Схоже, хотя, конечно, в других выражениях высказываются о причинах моей собирательской мании врачи из нашего специального лечебного заведения. Фройляйн доктор Хорнштеттер даже пожелала узнать, какой именно день можно считать днем рождения моего комплекса. Я мог весьма точно назвать ей десятое ноября одна тысяча девятьсот тридцать восьмого года, ибо в этот день у меня отняли Сигизмунда Маркуса, управлявшего складом моих барабанов.
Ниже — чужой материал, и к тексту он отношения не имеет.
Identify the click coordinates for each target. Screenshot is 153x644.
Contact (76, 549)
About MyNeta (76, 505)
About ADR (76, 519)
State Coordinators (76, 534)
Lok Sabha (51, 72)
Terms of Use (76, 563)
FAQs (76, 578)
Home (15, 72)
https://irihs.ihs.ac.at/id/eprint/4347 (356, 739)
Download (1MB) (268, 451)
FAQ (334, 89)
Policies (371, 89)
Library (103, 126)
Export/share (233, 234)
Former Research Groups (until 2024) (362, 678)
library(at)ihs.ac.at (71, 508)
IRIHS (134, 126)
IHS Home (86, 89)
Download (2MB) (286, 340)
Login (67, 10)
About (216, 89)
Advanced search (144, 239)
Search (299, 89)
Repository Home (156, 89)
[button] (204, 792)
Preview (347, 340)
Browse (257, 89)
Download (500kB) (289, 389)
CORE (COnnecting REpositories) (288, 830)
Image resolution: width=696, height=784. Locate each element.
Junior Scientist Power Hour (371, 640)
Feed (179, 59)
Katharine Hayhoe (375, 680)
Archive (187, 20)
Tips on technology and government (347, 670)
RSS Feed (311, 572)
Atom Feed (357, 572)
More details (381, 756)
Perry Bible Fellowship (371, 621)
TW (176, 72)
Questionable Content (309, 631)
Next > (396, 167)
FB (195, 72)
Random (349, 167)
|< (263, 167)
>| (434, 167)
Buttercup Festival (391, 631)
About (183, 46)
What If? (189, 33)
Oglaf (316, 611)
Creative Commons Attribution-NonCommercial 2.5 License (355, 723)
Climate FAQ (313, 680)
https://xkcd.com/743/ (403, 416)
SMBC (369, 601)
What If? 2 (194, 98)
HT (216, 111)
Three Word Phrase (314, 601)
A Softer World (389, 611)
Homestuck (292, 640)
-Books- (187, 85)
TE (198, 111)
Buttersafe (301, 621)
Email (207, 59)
Если даже после смерти моей бедной матушки мне стало очень нелегко вовремя получать новый барабан, поскольку четверговые визиты в Цойгхаус-пассаж поневоле прекратились, а Мацерат не слишком-то пекся о моих инструментах, а Ян Бронски все реже к нам приходил, нетрудно себе представить, насколько безнадежнее стало мое положение, когда игрушечную лавку разгромили и вид сидящего за прибранным письменным столом Маркуса убедительно мне показал: Маркус больше не подарит тебе ни одного барабана, Маркус больше не торгует игрушками, Маркус навек порвал деловые отношения с той фирмой, которая до сих пор производила и поставляла красивые барабаны, крытые белым и красным лаком.